Fast fashion represents 10-20% of the global fashion market according to Retail X. Yet in the summer of 2019, Forever21, a major fast fashion brand, went bankrupt. Has this low-cost model run its course? Are more sustainable options set to replace it?
We speak with Isabelle Chaboud, director of the MSc in Fashion Design & Luxury Management and an associate professor at Grenoble Ecole de Management.
Can you define the “fast fashion” economic model?
Fast fashion is characterized by the sale of clothing with manufacturing costs so low that they can be sold cheaply and encourage consumers to renew their wardrobes regularly. It relies on fleeting fashion trends that capture consumers’ attention with low prices.
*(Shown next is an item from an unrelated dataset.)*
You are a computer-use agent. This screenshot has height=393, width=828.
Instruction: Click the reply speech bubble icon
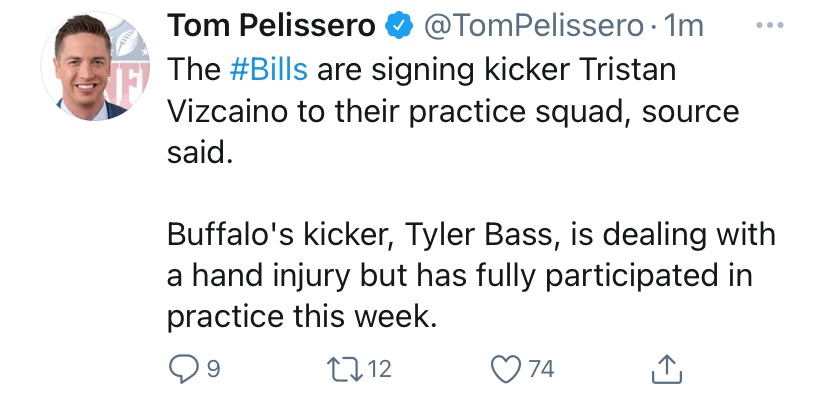(x=183, y=368)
Fast fashion has also benefited from the development of social networks where it is fashionable to parade in new clothing.
As a result, the business model is based on high sales volumes that enable profits. Companies such as Zara, must manufacture their clothes in countries where labor costs are low and worker rights quite different (e.g., Spain, Turkey, North Africa…).
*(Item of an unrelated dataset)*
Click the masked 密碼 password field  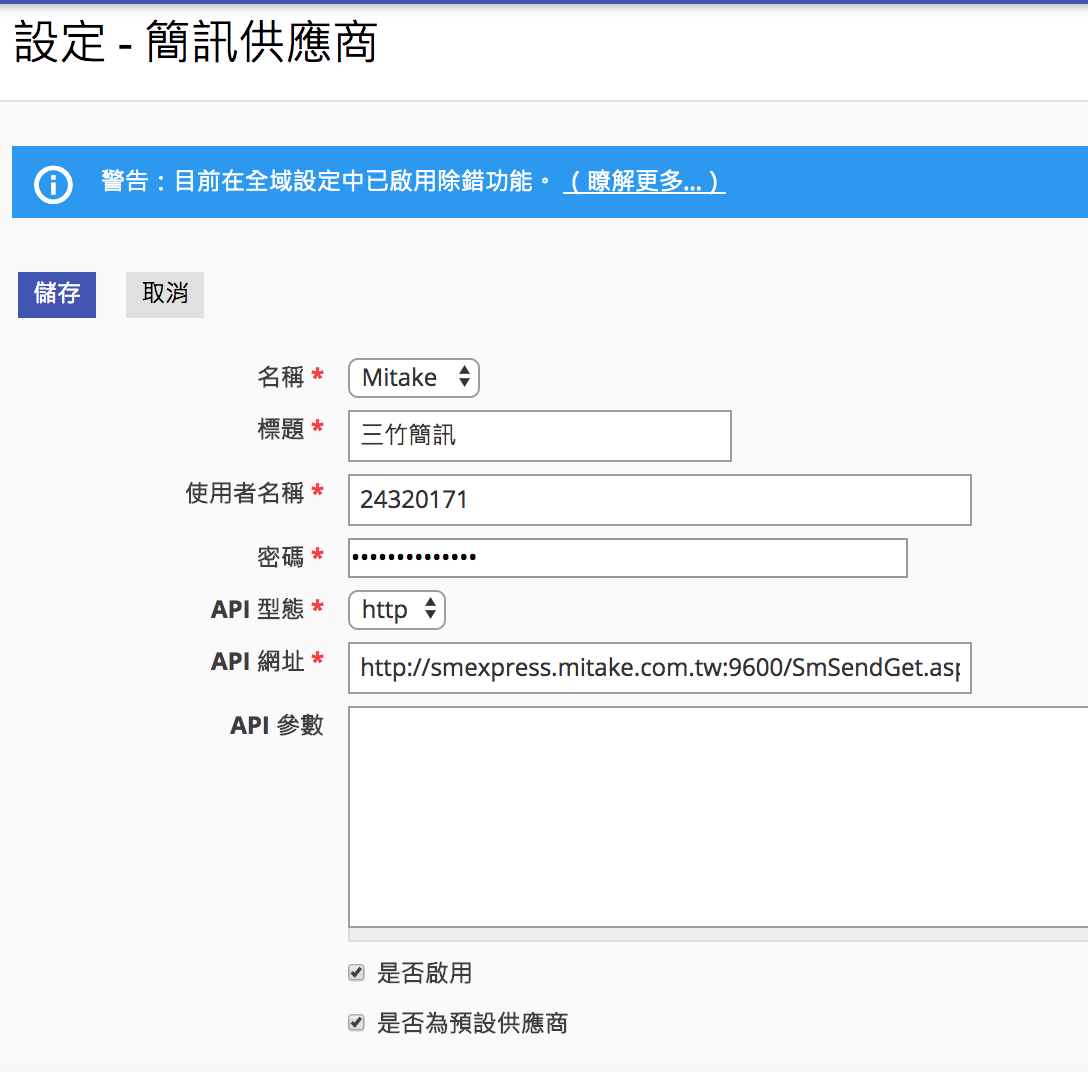click(627, 557)
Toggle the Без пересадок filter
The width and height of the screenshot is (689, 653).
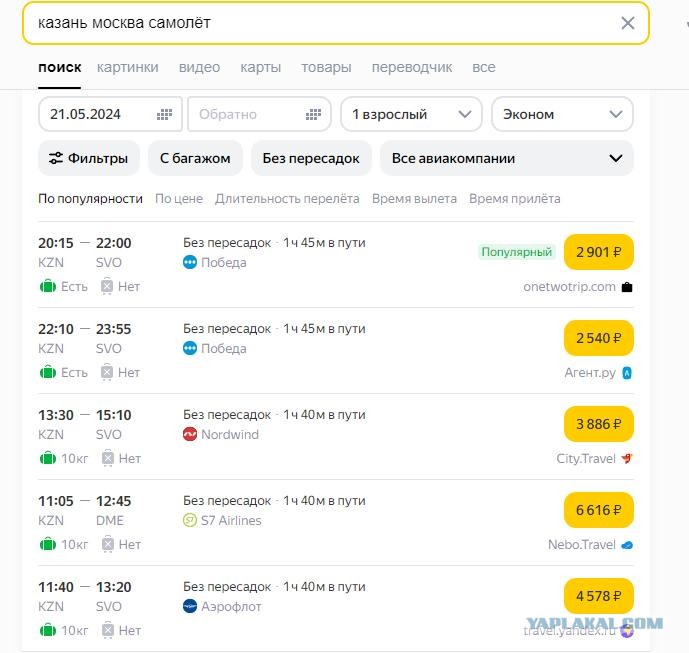click(x=311, y=158)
The strength of fast fashion models is to inspire or anticipate trends in official fashion shows. Zara for example, immediately collects data on trends via AI software on social networks. The business model is built around the agility to adapt quickly to current trends.
Fast fashion emerged because of new consumer expectations...
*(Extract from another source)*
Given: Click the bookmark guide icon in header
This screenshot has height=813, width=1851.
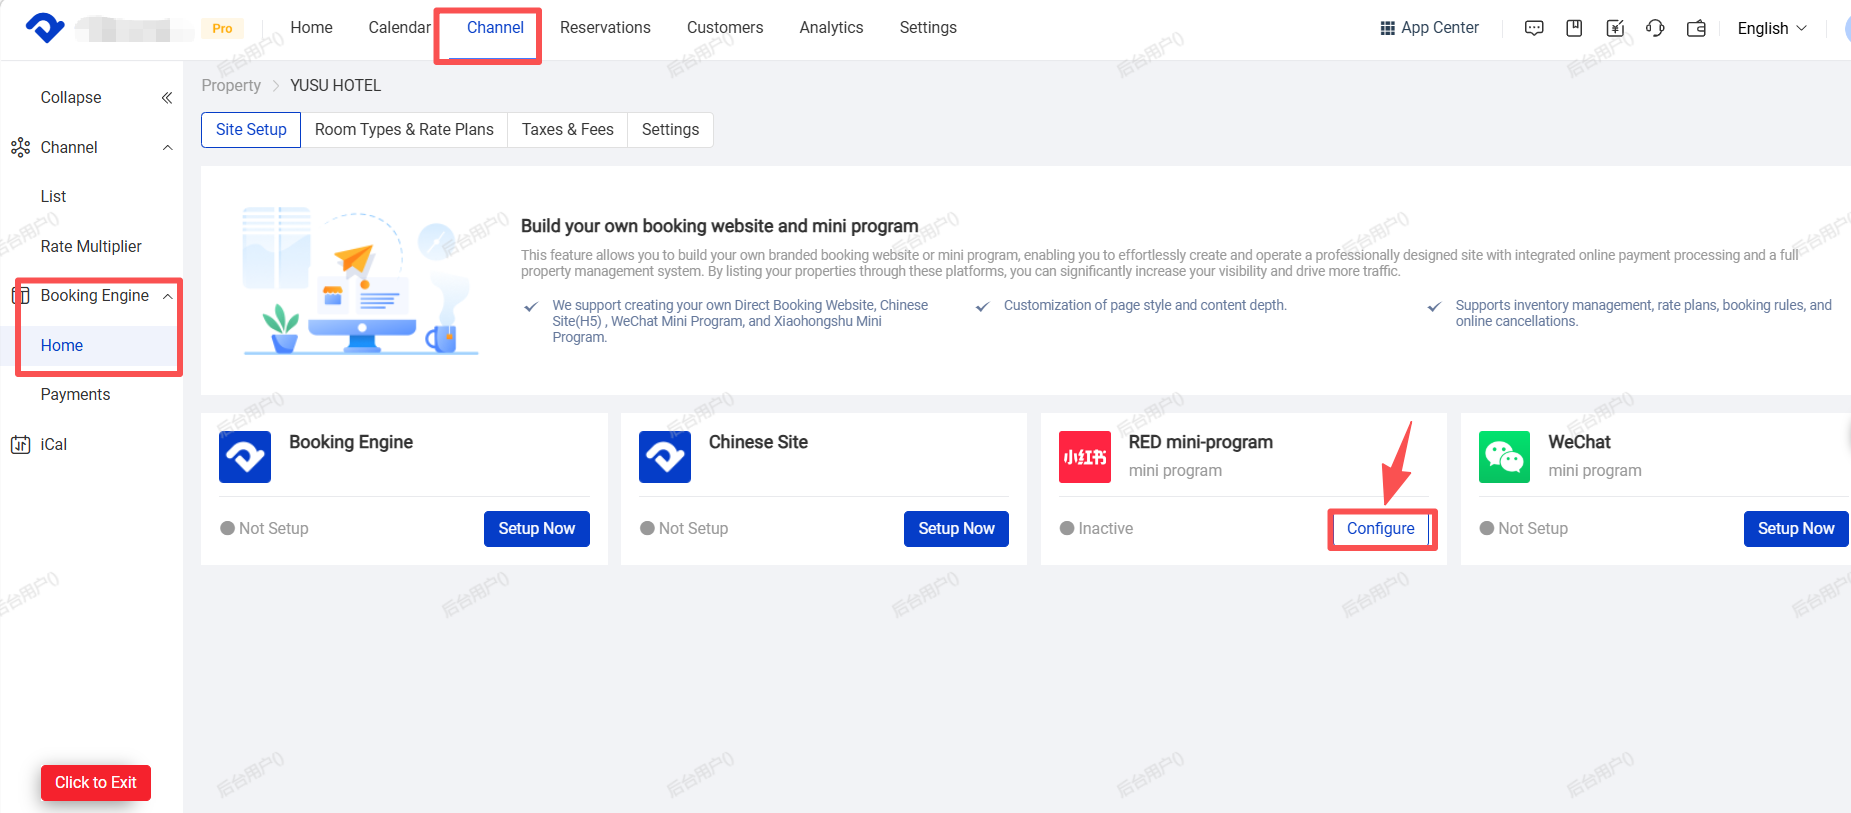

Fast fashion meets a real demand by consumers: budgets are not extensible and have to cover everything such as food, housing and clothing. New services and products like smartphones, electronic devices and associated services such as streaming, have redistributed how budgets are used. Fast fashion is a response to this new consumer budget balance.
What are the limitations of fast fashion? Why have brands like Forever 21 and Topshop gone bankrupt?
It’s important to note that Forever21 went bankrupt due to changes in US consumerism which are massively privileging e-commerce shopping. And the popularity of Topshop in the UK was greatly impacted by its CEO’s image.
Nonetheless, fast fashion is reaching its limit: customers are becoming aware of the negative side of this business model. Buying a t-shirt for 4 or 5 euros and then buying another, all of which will quickly end up in the trash bin, is a solution that is unsustainable in human and environmental costs. Global awareness about these issues will lead consumers to buy less and select products that last longer. Does this spell the end of the fast fashion model? That’s still quite uncertain, but in any case the model will have to evolve.
How can these models evolve?
H&M launched a sustainable development policy and refused to redeploy its manufacturing process in new low cost countries such as Myanmar, Kenya or Ethiopia. The first consequence of this change was an impact on its gross profit margin (54% in 2017 vs. 52.5% in 2018).
H&M is also investing in second hand and circular economy initiatives. The company offers clothing rental and recycling services. To continue to attract customers, fast fashion companies are also banking on short-term collections that catch the consumer’s eye. H&M negotiated collaborations with major luxury brands such as Karl Lagerfeld, Stella McCartney, Isabelle Marant, Balmain… Olivier Roustaing, the creative director at Balmain said: “We want to create affordable items that enable consumers to access emblematic brands.” Strategies are also being developed in terms of new implantations: Cos, the high-end brand of H&M will be implemented in China with evening gowns produced in Sweden. Overall, production processes are being geared towards smaller series in order to avoid overproduction.
In France, the anti-waste law for a circular economy is expected in 2021 or 2023. It aims to forbid the destruction of unsold new items. Many companies such as the major French luxury brand, Hermès, are thinking about this subject and its values, which are in opposition to the fast fashion vision.